» YOUR TASK:
Copy out each of the lines below word for word, keeping every one in its original order.

______________________________

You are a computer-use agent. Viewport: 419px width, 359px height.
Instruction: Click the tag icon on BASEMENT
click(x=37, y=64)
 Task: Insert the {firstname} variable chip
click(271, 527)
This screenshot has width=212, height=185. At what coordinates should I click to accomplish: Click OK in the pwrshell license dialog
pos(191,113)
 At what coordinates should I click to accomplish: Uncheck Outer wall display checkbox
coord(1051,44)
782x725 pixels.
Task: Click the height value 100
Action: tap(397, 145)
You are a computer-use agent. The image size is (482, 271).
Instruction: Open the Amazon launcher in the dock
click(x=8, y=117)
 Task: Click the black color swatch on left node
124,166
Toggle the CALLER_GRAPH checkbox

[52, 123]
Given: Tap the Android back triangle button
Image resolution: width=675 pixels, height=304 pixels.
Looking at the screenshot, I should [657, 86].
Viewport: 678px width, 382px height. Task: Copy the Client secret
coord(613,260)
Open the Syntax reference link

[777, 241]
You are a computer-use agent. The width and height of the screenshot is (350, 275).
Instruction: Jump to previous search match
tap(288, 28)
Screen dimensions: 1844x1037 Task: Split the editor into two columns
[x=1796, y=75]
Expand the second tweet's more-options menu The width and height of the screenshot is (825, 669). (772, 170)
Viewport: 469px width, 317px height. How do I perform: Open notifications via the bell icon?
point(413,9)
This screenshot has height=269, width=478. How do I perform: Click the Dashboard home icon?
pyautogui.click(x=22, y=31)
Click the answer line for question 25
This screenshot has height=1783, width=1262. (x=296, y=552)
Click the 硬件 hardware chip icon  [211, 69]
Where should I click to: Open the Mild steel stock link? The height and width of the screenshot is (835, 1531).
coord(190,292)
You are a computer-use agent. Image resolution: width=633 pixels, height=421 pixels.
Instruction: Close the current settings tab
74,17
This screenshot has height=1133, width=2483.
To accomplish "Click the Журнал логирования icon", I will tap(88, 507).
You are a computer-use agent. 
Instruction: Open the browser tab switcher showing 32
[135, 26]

______________________________

» SOLUTION BELOW:
You are a computer-use agent. Viewport: 419px width, 359px height.
Instruction: Click the tag icon on BASEMENT
click(x=37, y=64)
 Task: Insert the {firstname} variable chip
click(271, 527)
This screenshot has width=212, height=185. At what coordinates should I click to accomplish: Click OK in the pwrshell license dialog
pos(191,113)
 At what coordinates should I click to accomplish: Uncheck Outer wall display checkbox
coord(1051,44)
782x725 pixels.
Task: Click the height value 100
Action: tap(397, 145)
You are a computer-use agent. The image size is (482, 271).
Instruction: Open the Amazon launcher in the dock
click(x=8, y=117)
 Task: Click the black color swatch on left node
124,166
Toggle the CALLER_GRAPH checkbox

[52, 123]
Given: Tap the Android back triangle button
Image resolution: width=675 pixels, height=304 pixels.
Looking at the screenshot, I should [657, 86].
Viewport: 678px width, 382px height. Task: Copy the Client secret
coord(613,260)
Open the Syntax reference link

[777, 241]
You are a computer-use agent. The width and height of the screenshot is (350, 275).
Instruction: Jump to previous search match
tap(288, 28)
Screen dimensions: 1844x1037 Task: Split the editor into two columns
[x=1796, y=75]
Expand the second tweet's more-options menu The width and height of the screenshot is (825, 669). (772, 170)
Viewport: 469px width, 317px height. How do I perform: Open notifications via the bell icon?
point(413,9)
This screenshot has height=269, width=478. How do I perform: Click the Dashboard home icon?
pyautogui.click(x=22, y=31)
Click the answer line for question 25
This screenshot has height=1783, width=1262. (x=296, y=552)
Click the 硬件 hardware chip icon  [211, 69]
Where should I click to: Open the Mild steel stock link? The height and width of the screenshot is (835, 1531).
coord(190,292)
You are a computer-use agent. Image resolution: width=633 pixels, height=421 pixels.
Instruction: Close the current settings tab
74,17
This screenshot has height=1133, width=2483.
To accomplish "Click the Журнал логирования icon", I will tap(88, 507).
You are a computer-use agent. 
Instruction: Open the browser tab switcher showing 32
[135, 26]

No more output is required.